About this task =>
Lines before the one containing "How do I perform: Click" are not wanted. Transcribe that line and all after it exactly, to the end of the entries.

---

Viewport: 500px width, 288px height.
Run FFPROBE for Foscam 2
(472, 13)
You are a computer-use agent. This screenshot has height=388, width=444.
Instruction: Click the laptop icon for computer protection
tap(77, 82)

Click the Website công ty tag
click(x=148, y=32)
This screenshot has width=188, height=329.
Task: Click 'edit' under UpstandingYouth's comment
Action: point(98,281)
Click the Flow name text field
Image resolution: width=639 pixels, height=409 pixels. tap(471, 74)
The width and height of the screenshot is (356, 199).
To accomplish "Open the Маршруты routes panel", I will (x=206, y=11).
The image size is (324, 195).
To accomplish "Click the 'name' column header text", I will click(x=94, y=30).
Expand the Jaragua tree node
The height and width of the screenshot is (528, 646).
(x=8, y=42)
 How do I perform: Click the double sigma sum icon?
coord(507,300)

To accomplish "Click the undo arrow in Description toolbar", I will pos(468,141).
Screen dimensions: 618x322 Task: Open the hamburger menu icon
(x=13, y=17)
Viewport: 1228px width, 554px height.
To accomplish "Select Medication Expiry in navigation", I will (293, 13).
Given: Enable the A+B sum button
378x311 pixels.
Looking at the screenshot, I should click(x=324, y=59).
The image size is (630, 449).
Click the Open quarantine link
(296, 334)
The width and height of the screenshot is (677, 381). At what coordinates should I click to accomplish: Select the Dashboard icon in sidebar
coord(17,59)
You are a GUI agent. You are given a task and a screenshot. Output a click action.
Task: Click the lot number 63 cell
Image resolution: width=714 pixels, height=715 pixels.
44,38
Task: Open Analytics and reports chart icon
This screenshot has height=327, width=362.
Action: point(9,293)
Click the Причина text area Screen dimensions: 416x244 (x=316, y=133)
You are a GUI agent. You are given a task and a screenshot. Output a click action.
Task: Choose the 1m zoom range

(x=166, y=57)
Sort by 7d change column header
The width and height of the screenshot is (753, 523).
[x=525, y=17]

---

Exercise response =>
 How do I perform: Click the double sigma sum icon?
coord(507,300)

To accomplish "Click the undo arrow in Description toolbar", I will pos(468,141).
Screen dimensions: 618x322 Task: Open the hamburger menu icon
(x=13, y=17)
Viewport: 1228px width, 554px height.
To accomplish "Select Medication Expiry in navigation", I will (293, 13).
Given: Enable the A+B sum button
378x311 pixels.
Looking at the screenshot, I should click(x=324, y=59).
The image size is (630, 449).
Click the Open quarantine link
(296, 334)
The width and height of the screenshot is (677, 381). At what coordinates should I click to accomplish: Select the Dashboard icon in sidebar
coord(17,59)
You are a GUI agent. You are given a task and a screenshot. Output a click action.
Task: Click the lot number 63 cell
Image resolution: width=714 pixels, height=715 pixels.
44,38
Task: Open Analytics and reports chart icon
This screenshot has height=327, width=362.
Action: point(9,293)
Click the Причина text area Screen dimensions: 416x244 (x=316, y=133)
You are a GUI agent. You are given a task and a screenshot. Output a click action.
Task: Choose the 1m zoom range

(x=166, y=57)
Sort by 7d change column header
The width and height of the screenshot is (753, 523).
[x=525, y=17]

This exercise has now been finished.